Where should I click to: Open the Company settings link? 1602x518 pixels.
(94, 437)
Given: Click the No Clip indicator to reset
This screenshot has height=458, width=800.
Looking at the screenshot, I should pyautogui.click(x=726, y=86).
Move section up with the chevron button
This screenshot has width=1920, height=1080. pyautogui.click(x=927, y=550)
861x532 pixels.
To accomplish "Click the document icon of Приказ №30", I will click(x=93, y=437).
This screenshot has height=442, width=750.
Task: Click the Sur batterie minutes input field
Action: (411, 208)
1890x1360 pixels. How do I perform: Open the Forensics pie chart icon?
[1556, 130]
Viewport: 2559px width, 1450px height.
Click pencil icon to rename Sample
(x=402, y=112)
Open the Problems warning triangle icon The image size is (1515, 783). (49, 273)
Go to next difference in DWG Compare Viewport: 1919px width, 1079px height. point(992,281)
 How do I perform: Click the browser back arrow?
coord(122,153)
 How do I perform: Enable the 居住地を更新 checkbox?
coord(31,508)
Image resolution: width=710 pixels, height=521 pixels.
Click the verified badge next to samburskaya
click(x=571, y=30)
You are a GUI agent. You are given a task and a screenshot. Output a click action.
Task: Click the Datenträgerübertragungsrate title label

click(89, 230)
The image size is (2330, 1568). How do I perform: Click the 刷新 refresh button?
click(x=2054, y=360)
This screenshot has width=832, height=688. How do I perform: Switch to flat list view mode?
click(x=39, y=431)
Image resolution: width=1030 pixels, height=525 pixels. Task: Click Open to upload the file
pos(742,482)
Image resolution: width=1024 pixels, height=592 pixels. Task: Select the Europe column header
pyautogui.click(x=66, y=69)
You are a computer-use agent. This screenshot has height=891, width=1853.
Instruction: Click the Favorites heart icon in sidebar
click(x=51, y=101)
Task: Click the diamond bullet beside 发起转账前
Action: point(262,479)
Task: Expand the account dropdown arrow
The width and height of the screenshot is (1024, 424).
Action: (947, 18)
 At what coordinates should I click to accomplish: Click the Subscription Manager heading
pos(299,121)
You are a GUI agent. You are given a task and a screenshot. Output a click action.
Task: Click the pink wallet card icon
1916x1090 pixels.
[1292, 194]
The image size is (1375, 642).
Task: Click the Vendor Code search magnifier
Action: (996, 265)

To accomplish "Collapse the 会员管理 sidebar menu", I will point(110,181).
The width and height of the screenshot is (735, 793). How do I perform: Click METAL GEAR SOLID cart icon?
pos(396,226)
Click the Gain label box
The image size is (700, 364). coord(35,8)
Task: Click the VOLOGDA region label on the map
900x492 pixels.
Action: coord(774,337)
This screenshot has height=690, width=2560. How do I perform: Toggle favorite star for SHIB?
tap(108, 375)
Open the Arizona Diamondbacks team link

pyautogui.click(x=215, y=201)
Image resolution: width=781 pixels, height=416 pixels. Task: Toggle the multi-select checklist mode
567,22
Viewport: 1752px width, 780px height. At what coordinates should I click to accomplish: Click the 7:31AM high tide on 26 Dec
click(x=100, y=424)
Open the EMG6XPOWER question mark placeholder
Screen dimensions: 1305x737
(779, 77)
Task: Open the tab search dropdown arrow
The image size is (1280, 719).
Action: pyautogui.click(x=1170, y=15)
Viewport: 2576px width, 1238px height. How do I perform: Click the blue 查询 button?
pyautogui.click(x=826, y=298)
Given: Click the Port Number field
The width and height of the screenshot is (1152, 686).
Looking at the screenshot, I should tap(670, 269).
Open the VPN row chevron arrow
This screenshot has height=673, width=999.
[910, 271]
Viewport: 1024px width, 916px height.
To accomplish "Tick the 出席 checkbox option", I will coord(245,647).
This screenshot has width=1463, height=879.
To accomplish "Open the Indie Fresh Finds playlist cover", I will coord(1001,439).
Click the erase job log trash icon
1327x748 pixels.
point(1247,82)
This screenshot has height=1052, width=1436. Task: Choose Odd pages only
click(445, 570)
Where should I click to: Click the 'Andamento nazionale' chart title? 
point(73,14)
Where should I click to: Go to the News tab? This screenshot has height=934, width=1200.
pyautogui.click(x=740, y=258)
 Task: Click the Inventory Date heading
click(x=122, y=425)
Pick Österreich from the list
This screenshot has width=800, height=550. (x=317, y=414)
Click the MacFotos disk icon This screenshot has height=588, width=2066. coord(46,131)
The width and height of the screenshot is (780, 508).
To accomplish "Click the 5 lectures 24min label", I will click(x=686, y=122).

» **Instructions for the task**
Reproduce the entries verbatim, from the line containing "Image resolution: width=1030" through the line containing "pos(299,121)", inclusive.

» **The answer**
Image resolution: width=1030 pixels, height=525 pixels. Task: Click Open to upload the file
pos(742,482)
Image resolution: width=1024 pixels, height=592 pixels. Task: Select the Europe column header
pyautogui.click(x=66, y=69)
You are a computer-use agent. This screenshot has height=891, width=1853.
Instruction: Click the Favorites heart icon in sidebar
click(x=51, y=101)
Task: Click the diamond bullet beside 发起转账前
Action: point(262,479)
Task: Expand the account dropdown arrow
The width and height of the screenshot is (1024, 424).
Action: (947, 18)
 At what coordinates should I click to accomplish: Click the Subscription Manager heading
pos(299,121)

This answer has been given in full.